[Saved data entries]
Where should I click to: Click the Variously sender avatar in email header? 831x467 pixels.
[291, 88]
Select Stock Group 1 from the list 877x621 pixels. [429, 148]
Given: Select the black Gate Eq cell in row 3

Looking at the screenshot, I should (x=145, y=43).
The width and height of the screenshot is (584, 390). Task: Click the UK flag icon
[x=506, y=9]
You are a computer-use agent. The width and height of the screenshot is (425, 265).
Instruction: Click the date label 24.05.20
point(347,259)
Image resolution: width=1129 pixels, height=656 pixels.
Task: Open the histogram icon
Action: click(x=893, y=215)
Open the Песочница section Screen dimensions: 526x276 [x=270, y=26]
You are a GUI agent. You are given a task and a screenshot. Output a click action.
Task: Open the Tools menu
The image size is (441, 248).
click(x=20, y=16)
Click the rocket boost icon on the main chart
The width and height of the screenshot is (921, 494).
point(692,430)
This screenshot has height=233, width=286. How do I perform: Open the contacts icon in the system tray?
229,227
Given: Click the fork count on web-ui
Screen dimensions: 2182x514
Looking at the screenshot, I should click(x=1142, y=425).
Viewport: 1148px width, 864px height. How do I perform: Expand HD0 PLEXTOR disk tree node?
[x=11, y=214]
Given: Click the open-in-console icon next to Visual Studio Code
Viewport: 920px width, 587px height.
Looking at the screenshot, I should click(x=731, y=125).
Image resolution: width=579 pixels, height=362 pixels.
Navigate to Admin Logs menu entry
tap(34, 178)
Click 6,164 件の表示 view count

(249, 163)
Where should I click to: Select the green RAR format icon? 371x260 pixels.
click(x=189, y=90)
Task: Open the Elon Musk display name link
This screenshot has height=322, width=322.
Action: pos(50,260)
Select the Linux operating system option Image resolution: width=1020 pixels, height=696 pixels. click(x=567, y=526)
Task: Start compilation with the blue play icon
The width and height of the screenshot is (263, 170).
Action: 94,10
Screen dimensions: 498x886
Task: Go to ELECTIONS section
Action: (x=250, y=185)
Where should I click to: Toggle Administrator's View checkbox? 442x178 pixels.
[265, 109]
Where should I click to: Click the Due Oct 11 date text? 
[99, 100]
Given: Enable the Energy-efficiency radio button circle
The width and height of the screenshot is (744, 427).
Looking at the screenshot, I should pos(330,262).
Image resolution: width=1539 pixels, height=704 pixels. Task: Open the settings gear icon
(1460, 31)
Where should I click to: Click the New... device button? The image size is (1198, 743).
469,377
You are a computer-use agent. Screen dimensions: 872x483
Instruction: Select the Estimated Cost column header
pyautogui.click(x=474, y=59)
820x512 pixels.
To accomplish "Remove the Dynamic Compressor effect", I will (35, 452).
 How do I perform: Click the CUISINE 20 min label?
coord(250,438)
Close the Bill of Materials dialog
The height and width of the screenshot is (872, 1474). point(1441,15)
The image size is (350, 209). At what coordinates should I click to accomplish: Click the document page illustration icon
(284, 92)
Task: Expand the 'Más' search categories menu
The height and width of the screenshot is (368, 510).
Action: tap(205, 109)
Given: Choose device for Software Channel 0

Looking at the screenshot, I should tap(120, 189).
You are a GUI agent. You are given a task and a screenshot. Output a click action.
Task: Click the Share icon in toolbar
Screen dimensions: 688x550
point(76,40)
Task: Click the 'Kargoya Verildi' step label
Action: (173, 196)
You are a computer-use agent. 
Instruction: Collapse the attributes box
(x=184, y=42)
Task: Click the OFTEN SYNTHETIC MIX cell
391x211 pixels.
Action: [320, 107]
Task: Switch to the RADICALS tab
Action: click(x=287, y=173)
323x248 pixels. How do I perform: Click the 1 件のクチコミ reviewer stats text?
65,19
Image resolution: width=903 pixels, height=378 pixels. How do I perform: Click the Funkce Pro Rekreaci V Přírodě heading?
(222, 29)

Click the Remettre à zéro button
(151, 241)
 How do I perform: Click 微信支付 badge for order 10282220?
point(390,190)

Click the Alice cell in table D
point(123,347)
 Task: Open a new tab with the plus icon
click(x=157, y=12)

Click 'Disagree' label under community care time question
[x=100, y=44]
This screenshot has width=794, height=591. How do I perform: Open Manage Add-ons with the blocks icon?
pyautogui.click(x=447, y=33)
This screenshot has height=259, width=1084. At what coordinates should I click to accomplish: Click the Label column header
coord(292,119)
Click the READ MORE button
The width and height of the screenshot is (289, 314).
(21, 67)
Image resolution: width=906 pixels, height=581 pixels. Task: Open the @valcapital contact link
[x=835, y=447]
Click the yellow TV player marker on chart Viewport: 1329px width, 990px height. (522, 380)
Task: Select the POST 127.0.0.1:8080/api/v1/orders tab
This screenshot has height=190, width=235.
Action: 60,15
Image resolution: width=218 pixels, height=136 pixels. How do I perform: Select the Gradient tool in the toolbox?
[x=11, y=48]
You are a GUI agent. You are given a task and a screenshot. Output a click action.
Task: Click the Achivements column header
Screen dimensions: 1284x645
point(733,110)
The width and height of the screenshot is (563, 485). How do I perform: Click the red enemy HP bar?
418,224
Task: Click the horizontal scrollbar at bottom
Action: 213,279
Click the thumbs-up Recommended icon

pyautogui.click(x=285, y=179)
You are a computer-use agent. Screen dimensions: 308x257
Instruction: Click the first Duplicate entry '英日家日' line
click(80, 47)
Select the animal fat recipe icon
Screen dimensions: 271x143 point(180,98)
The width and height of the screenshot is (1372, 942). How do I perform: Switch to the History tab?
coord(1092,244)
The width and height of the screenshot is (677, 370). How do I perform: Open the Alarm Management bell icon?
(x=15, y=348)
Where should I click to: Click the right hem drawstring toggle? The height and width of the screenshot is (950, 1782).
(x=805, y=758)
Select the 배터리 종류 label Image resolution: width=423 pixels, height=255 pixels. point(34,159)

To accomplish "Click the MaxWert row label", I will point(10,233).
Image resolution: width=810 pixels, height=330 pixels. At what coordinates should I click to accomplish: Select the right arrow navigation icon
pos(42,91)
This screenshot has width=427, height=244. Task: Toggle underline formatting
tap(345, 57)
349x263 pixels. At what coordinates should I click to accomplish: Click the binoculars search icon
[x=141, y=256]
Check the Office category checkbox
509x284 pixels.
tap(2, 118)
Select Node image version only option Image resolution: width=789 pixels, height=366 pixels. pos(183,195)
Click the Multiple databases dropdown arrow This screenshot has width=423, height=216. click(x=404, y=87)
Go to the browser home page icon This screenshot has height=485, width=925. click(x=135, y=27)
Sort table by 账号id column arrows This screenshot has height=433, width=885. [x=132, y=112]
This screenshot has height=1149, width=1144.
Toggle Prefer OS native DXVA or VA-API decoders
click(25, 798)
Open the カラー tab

Task details
All the entries should be written out again precisely.

Result
Where should I click to: Click the Variously sender avatar in email header? 831x467 pixels.
[291, 88]
Select Stock Group 1 from the list 877x621 pixels. [429, 148]
Given: Select the black Gate Eq cell in row 3

Looking at the screenshot, I should (x=145, y=43).
The width and height of the screenshot is (584, 390). Task: Click the UK flag icon
[x=506, y=9]
You are a computer-use agent. The width and height of the screenshot is (425, 265).
Instruction: Click the date label 24.05.20
point(347,259)
Image resolution: width=1129 pixels, height=656 pixels.
Task: Open the histogram icon
Action: click(x=893, y=215)
Open the Песочница section Screen dimensions: 526x276 [x=270, y=26]
You are a GUI agent. You are given a task and a screenshot. Output a click action.
Task: Open the Tools menu
The image size is (441, 248).
click(x=20, y=16)
Click the rocket boost icon on the main chart
The width and height of the screenshot is (921, 494).
point(692,430)
This screenshot has height=233, width=286. How do I perform: Open the contacts icon in the system tray?
229,227
Given: Click the fork count on web-ui
Screen dimensions: 2182x514
Looking at the screenshot, I should click(x=1142, y=425).
Viewport: 1148px width, 864px height. How do I perform: Expand HD0 PLEXTOR disk tree node?
[x=11, y=214]
Given: Click the open-in-console icon next to Visual Studio Code
Viewport: 920px width, 587px height.
Looking at the screenshot, I should click(x=731, y=125).
Image resolution: width=579 pixels, height=362 pixels.
Navigate to Admin Logs menu entry
tap(34, 178)
Click 6,164 件の表示 view count

(249, 163)
Where should I click to: Select the green RAR format icon? 371x260 pixels.
click(x=189, y=90)
Task: Open the Elon Musk display name link
This screenshot has height=322, width=322.
Action: pos(50,260)
Select the Linux operating system option Image resolution: width=1020 pixels, height=696 pixels. click(x=567, y=526)
Task: Start compilation with the blue play icon
The width and height of the screenshot is (263, 170).
Action: 94,10
Screen dimensions: 498x886
Task: Go to ELECTIONS section
Action: (x=250, y=185)
Where should I click to: Toggle Administrator's View checkbox? 442x178 pixels.
[265, 109]
Where should I click to: Click the Due Oct 11 date text? 
[99, 100]
Given: Enable the Energy-efficiency radio button circle
The width and height of the screenshot is (744, 427).
Looking at the screenshot, I should pos(330,262).
Image resolution: width=1539 pixels, height=704 pixels. Task: Open the settings gear icon
(1460, 31)
Where should I click to: Click the New... device button? The image size is (1198, 743).
469,377
You are a computer-use agent. Screen dimensions: 872x483
Instruction: Select the Estimated Cost column header
pyautogui.click(x=474, y=59)
820x512 pixels.
To accomplish "Remove the Dynamic Compressor effect", I will (35, 452).
 How do I perform: Click the CUISINE 20 min label?
coord(250,438)
Close the Bill of Materials dialog
The height and width of the screenshot is (872, 1474). point(1441,15)
The image size is (350, 209). At what coordinates should I click to accomplish: Click the document page illustration icon
(284, 92)
Task: Expand the 'Más' search categories menu
The height and width of the screenshot is (368, 510).
Action: tap(205, 109)
Given: Choose device for Software Channel 0

Looking at the screenshot, I should tap(120, 189).
You are a GUI agent. You are given a task and a screenshot. Output a click action.
Task: Click the Share icon in toolbar
Screen dimensions: 688x550
point(76,40)
Task: Click the 'Kargoya Verildi' step label
Action: (173, 196)
You are a computer-use agent. 
Instruction: Collapse the attributes box
(x=184, y=42)
Task: Click the OFTEN SYNTHETIC MIX cell
391x211 pixels.
Action: [320, 107]
Task: Switch to the RADICALS tab
Action: click(x=287, y=173)
323x248 pixels. How do I perform: Click the 1 件のクチコミ reviewer stats text?
65,19
Image resolution: width=903 pixels, height=378 pixels. How do I perform: Click the Funkce Pro Rekreaci V Přírodě heading?
(222, 29)

Click the Remettre à zéro button
(151, 241)
 How do I perform: Click 微信支付 badge for order 10282220?
point(390,190)

Click the Alice cell in table D
point(123,347)
 Task: Open a new tab with the plus icon
click(x=157, y=12)

Click 'Disagree' label under community care time question
[x=100, y=44]
This screenshot has width=794, height=591. How do I perform: Open Manage Add-ons with the blocks icon?
pyautogui.click(x=447, y=33)
This screenshot has height=259, width=1084. At what coordinates should I click to accomplish: Click the Label column header
coord(292,119)
Click the READ MORE button
The width and height of the screenshot is (289, 314).
(21, 67)
Image resolution: width=906 pixels, height=581 pixels. Task: Open the @valcapital contact link
[x=835, y=447]
Click the yellow TV player marker on chart Viewport: 1329px width, 990px height. (522, 380)
Task: Select the POST 127.0.0.1:8080/api/v1/orders tab
This screenshot has height=190, width=235.
Action: 60,15
Image resolution: width=218 pixels, height=136 pixels. How do I perform: Select the Gradient tool in the toolbox?
[x=11, y=48]
You are a GUI agent. You are given a task and a screenshot. Output a click action.
Task: Click the Achivements column header
Screen dimensions: 1284x645
point(733,110)
The width and height of the screenshot is (563, 485). How do I perform: Click the red enemy HP bar?
418,224
Task: Click the horizontal scrollbar at bottom
Action: 213,279
Click the thumbs-up Recommended icon

pyautogui.click(x=285, y=179)
You are a computer-use agent. Screen dimensions: 308x257
Instruction: Click the first Duplicate entry '英日家日' line
click(80, 47)
Select the animal fat recipe icon
Screen dimensions: 271x143 point(180,98)
The width and height of the screenshot is (1372, 942). How do I perform: Switch to the History tab?
coord(1092,244)
The width and height of the screenshot is (677, 370). How do I perform: Open the Alarm Management bell icon?
(x=15, y=348)
Where should I click to: Click the right hem drawstring toggle? The height and width of the screenshot is (950, 1782).
(x=805, y=758)
Select the 배터리 종류 label Image resolution: width=423 pixels, height=255 pixels. point(34,159)

To accomplish "Click the MaxWert row label", I will point(10,233).
Image resolution: width=810 pixels, height=330 pixels. At what coordinates should I click to accomplish: Select the right arrow navigation icon
pos(42,91)
This screenshot has width=427, height=244. Task: Toggle underline formatting
tap(345, 57)
349x263 pixels. At what coordinates should I click to accomplish: Click the binoculars search icon
[x=141, y=256]
Check the Office category checkbox
509x284 pixels.
tap(2, 118)
Select Node image version only option Image resolution: width=789 pixels, height=366 pixels. pos(183,195)
Click the Multiple databases dropdown arrow This screenshot has width=423, height=216. click(x=404, y=87)
Go to the browser home page icon This screenshot has height=485, width=925. click(x=135, y=27)
Sort table by 账号id column arrows This screenshot has height=433, width=885. [x=132, y=112]
This screenshot has height=1149, width=1144.
Toggle Prefer OS native DXVA or VA-API decoders
click(25, 798)
Open the カラー tab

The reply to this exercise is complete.